THE INPUT below:

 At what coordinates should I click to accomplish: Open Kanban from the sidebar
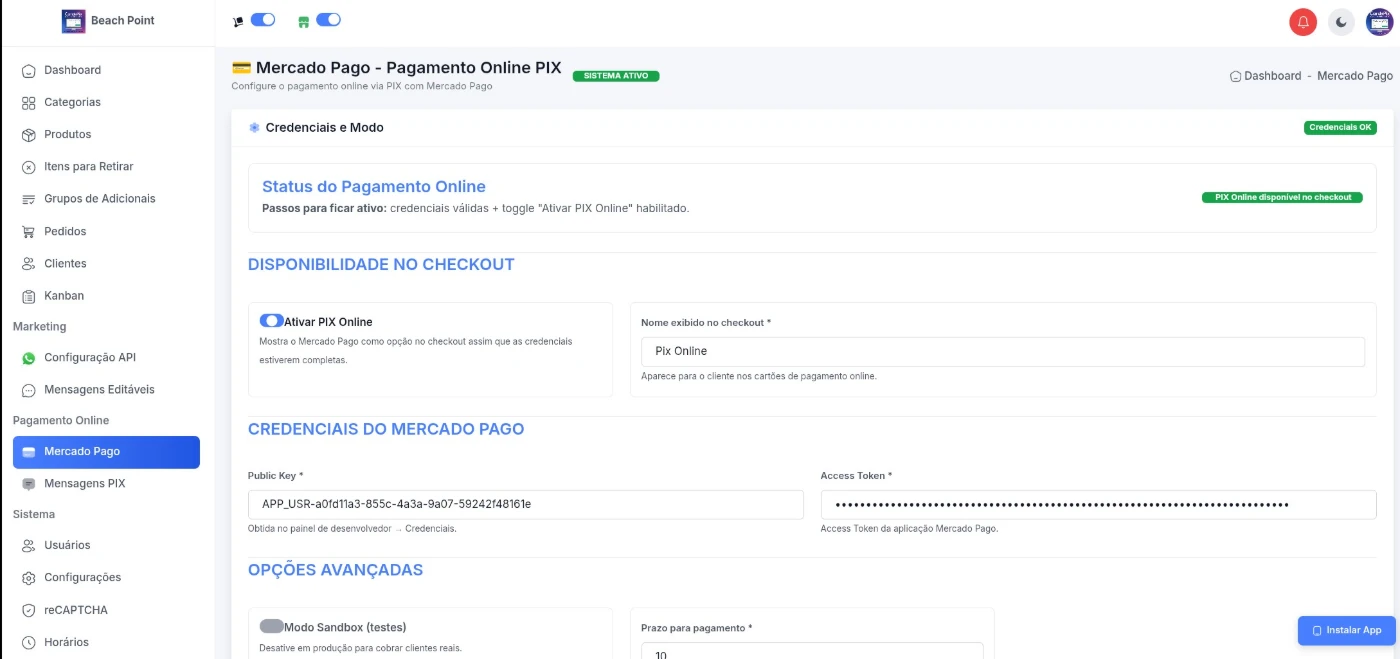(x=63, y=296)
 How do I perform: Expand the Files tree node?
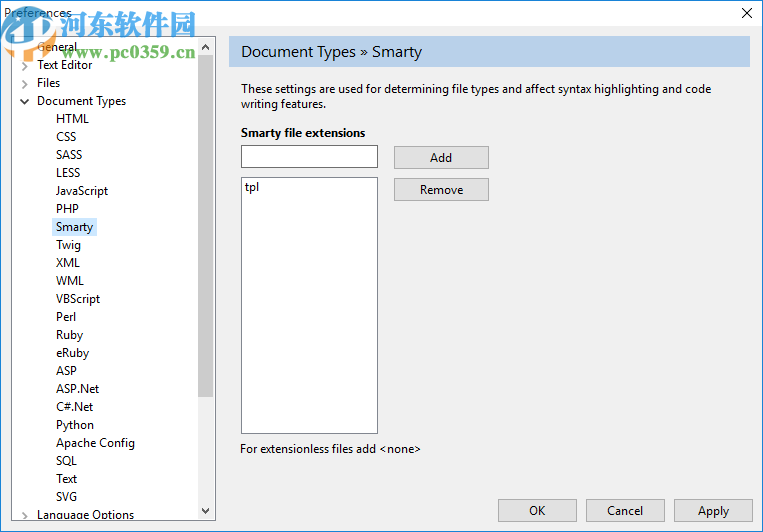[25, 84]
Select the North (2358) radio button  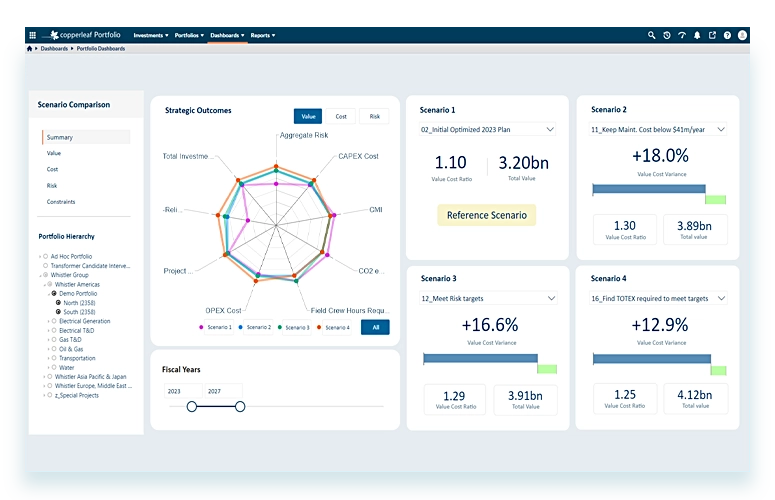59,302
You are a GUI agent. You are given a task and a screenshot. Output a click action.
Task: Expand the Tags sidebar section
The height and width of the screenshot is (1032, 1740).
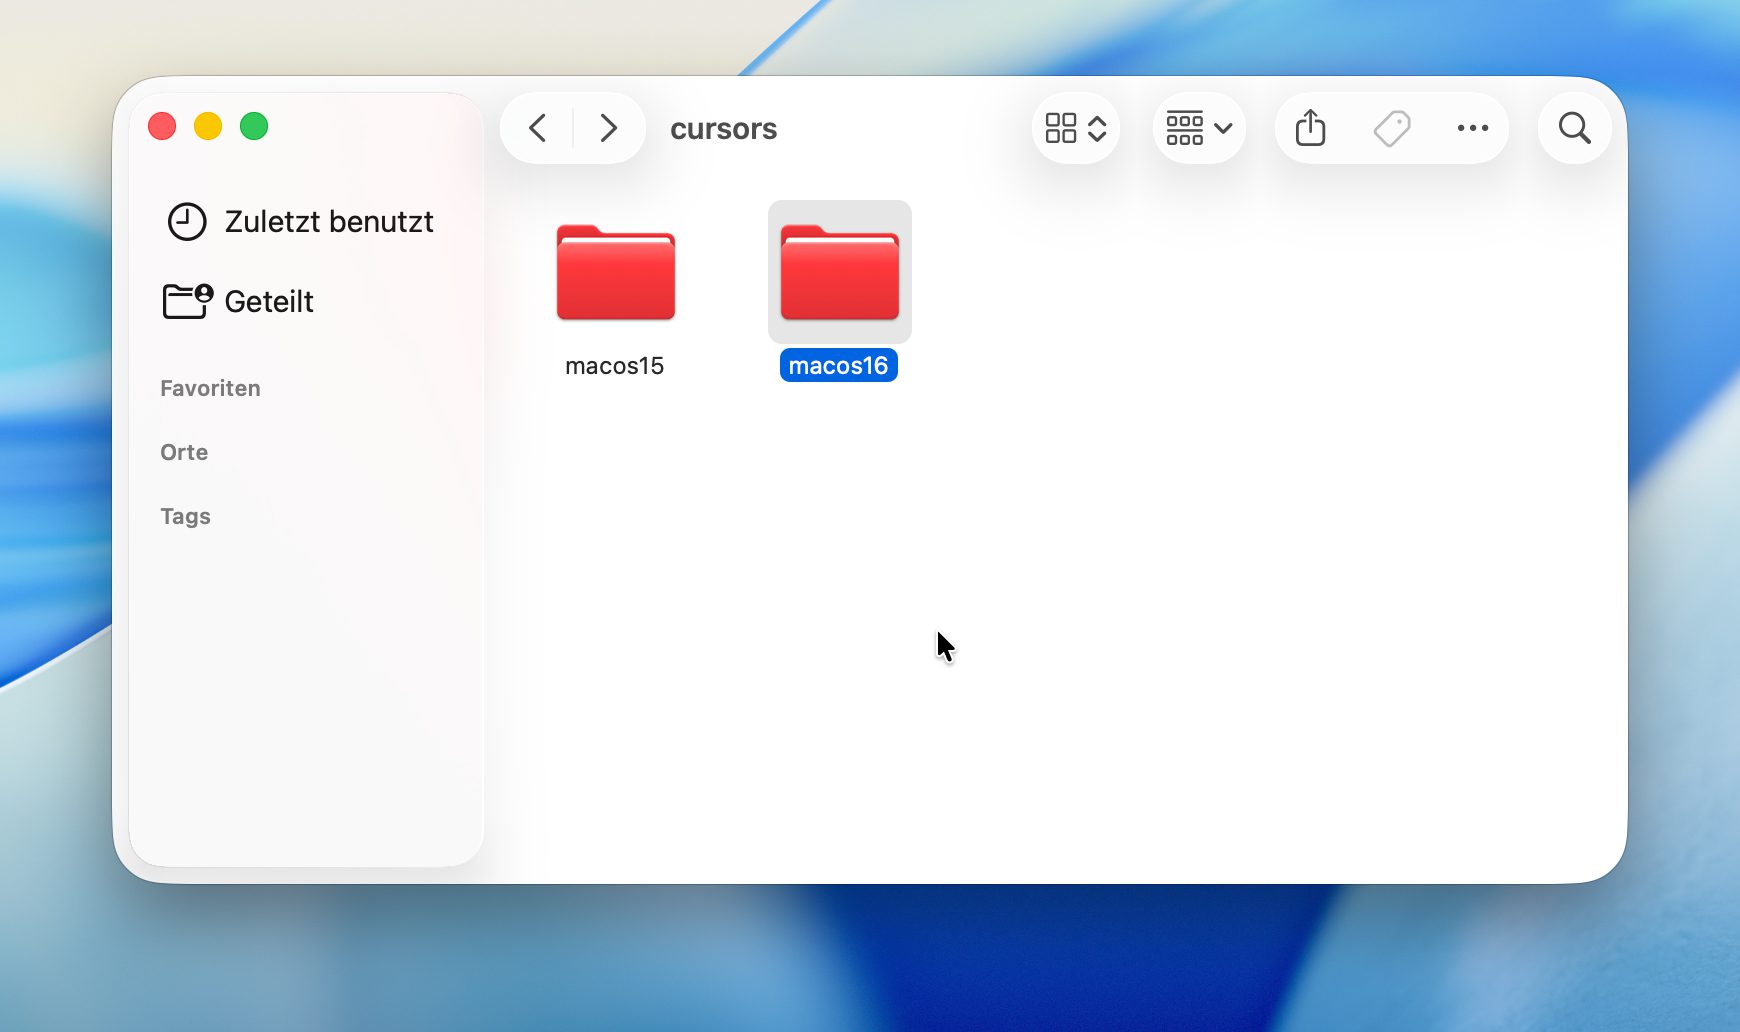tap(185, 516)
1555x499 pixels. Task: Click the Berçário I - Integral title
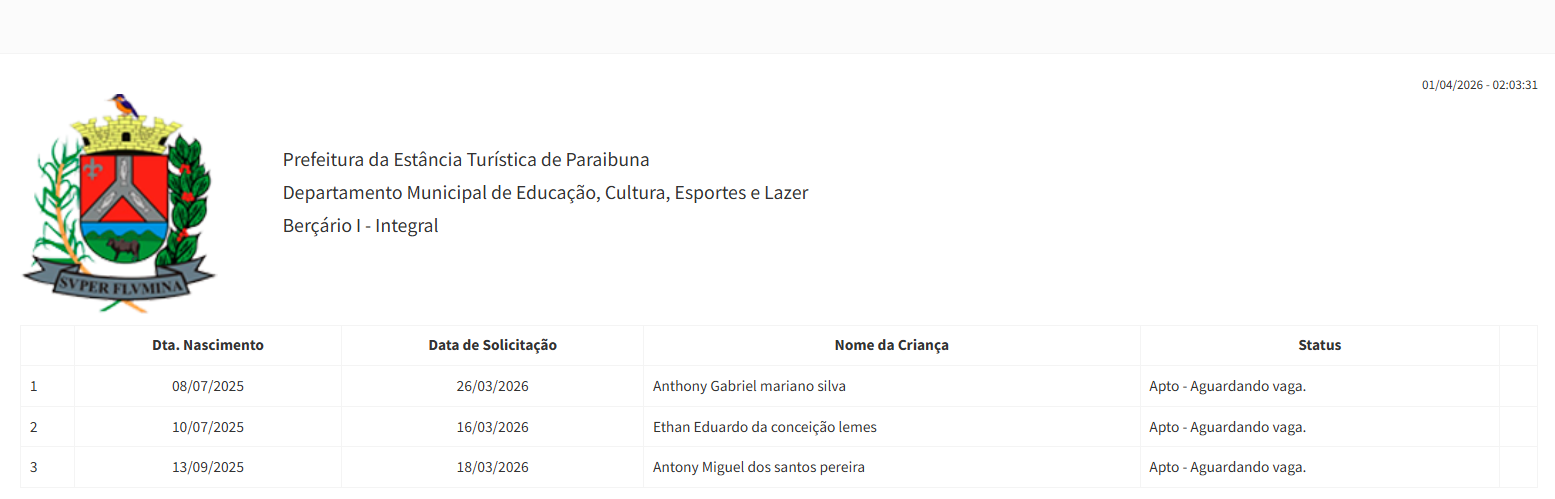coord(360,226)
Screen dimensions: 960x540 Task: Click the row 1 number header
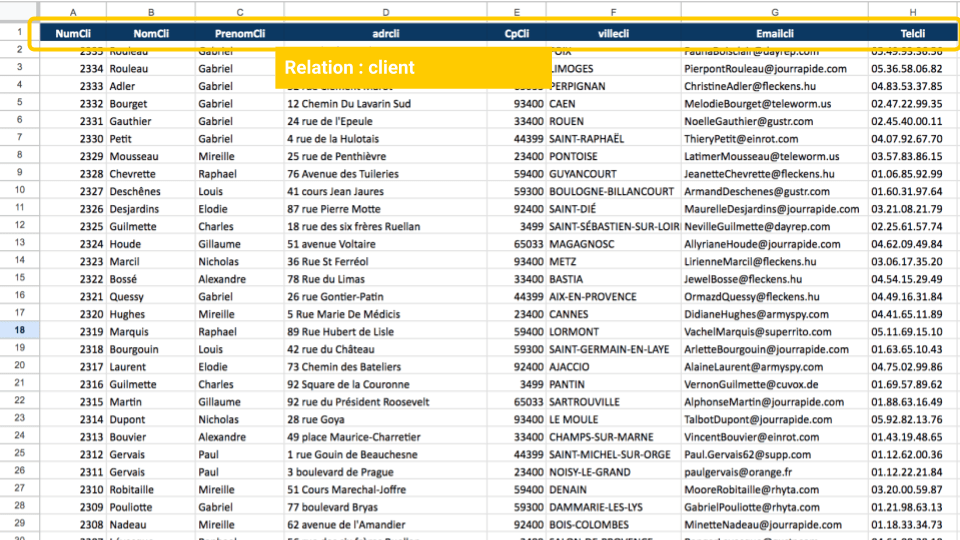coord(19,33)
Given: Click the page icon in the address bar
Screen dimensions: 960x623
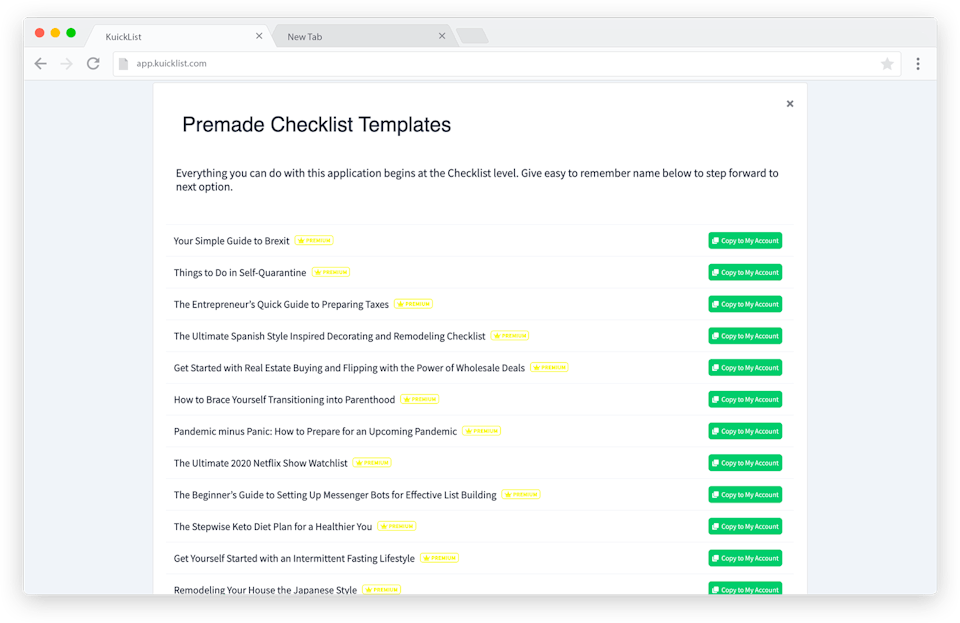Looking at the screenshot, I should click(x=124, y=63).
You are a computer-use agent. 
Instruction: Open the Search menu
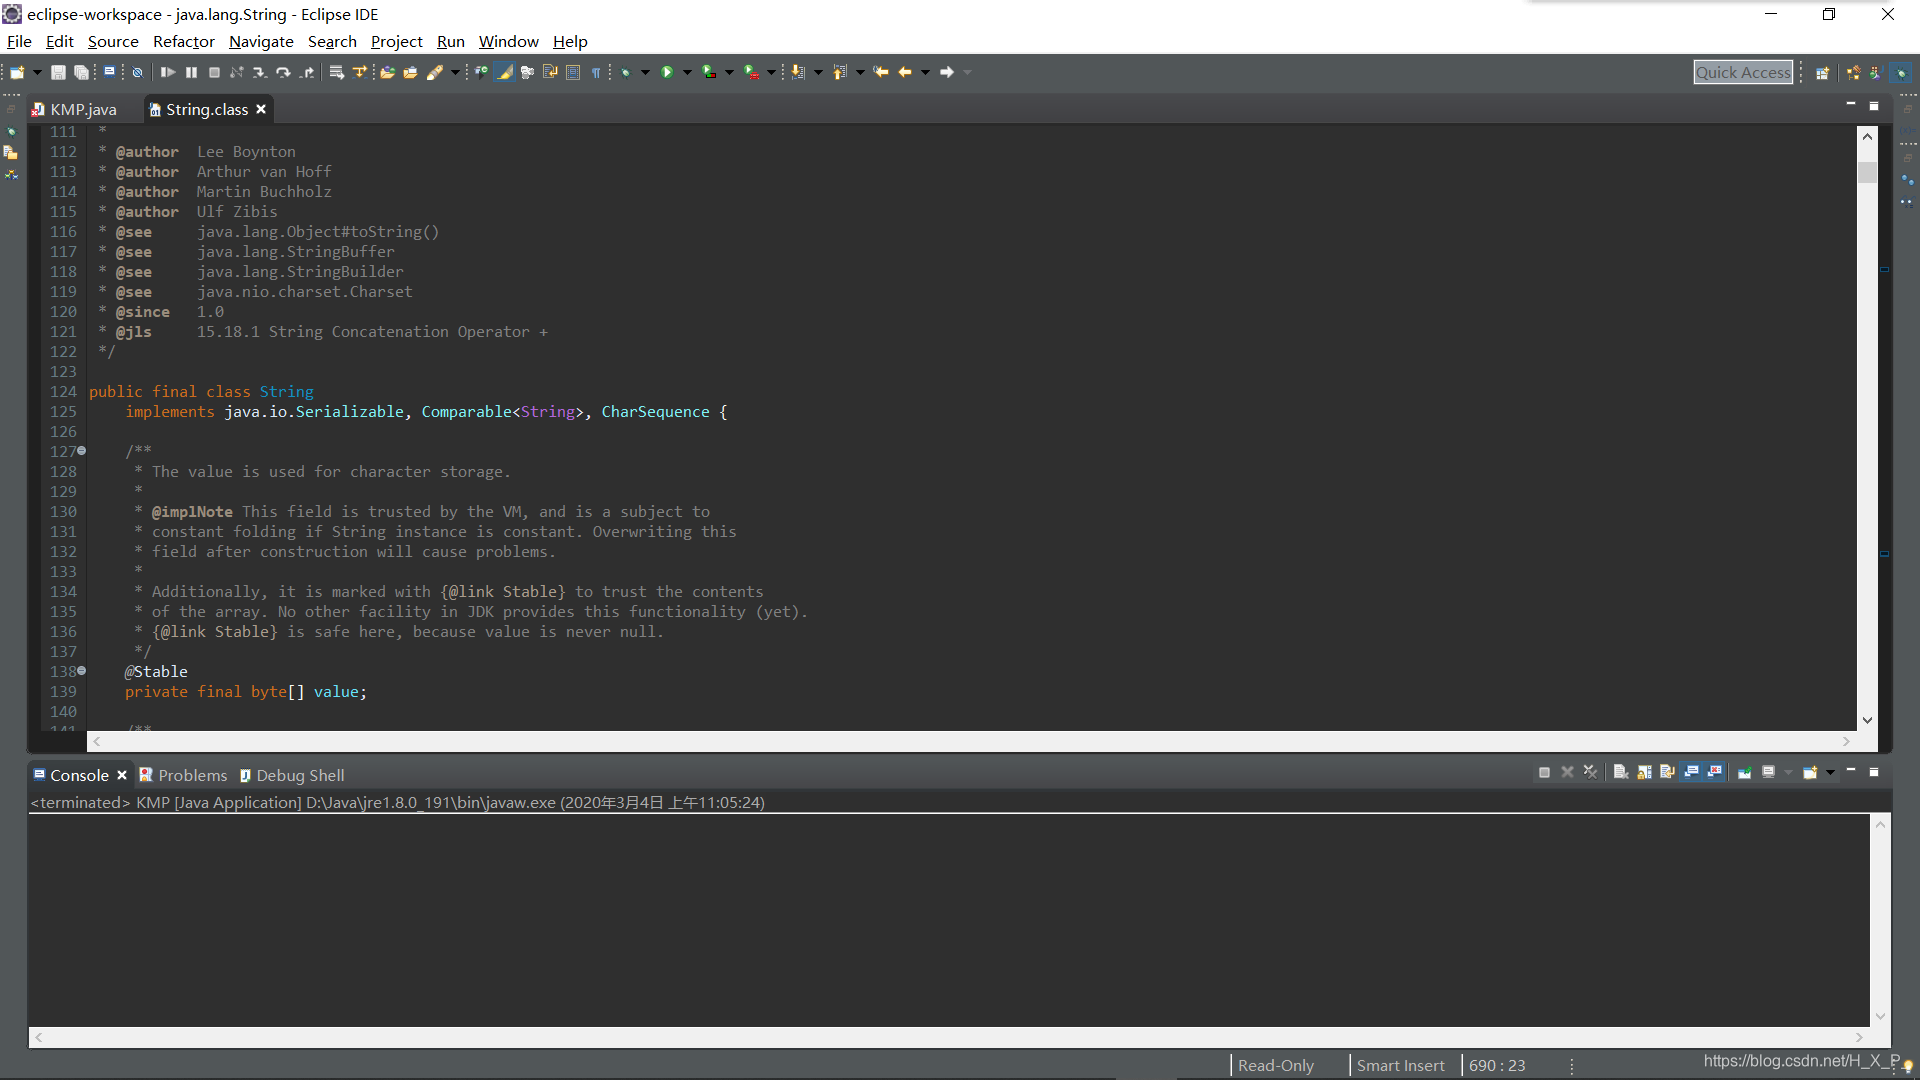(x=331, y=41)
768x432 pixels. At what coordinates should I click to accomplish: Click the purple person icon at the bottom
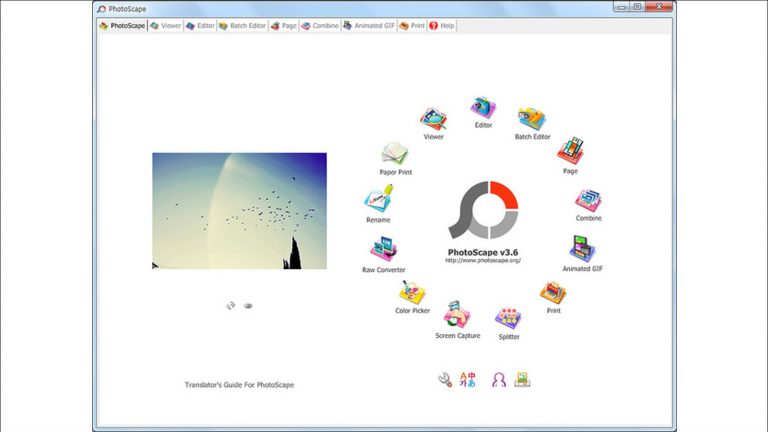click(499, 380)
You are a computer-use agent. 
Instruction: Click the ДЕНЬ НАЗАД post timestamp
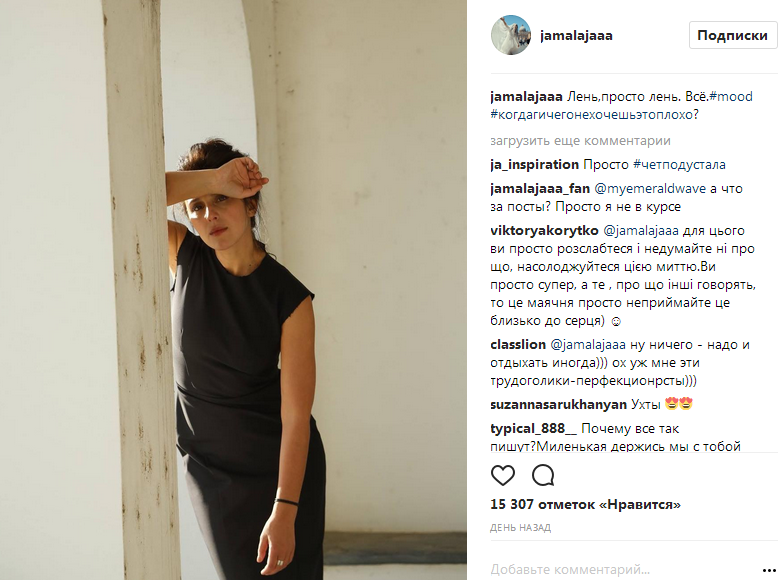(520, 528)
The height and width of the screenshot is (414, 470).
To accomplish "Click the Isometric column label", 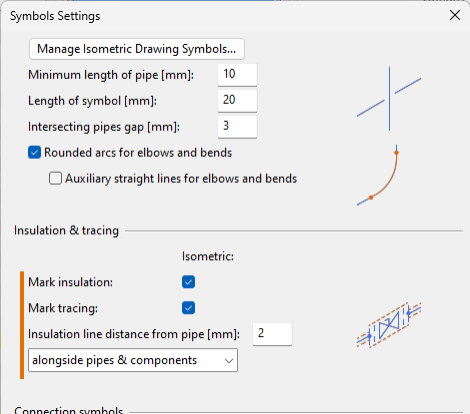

End of THE INPUT.

WORK ITEM: Return exactly the lines from the one with "Given: Click the page icon in the address bar" through the last line of the entries above, both ends included. No pictures may appear in the copy.

OUTPUT:
Given: Click the page icon in the address bar
Screen dimensions: 960x623
Looking at the screenshot, I should click(x=124, y=63).
You are a computer-use agent. 
Instruction: Open the Search menu
(x=331, y=41)
768x432 pixels. At what coordinates should I click to accomplish: Click the purple person icon at the bottom
click(499, 380)
You are a computer-use agent. 
Instruction: Click the ДЕНЬ НАЗАД post timestamp
(520, 528)
The height and width of the screenshot is (414, 470).
To accomplish "Click the Isometric column label", 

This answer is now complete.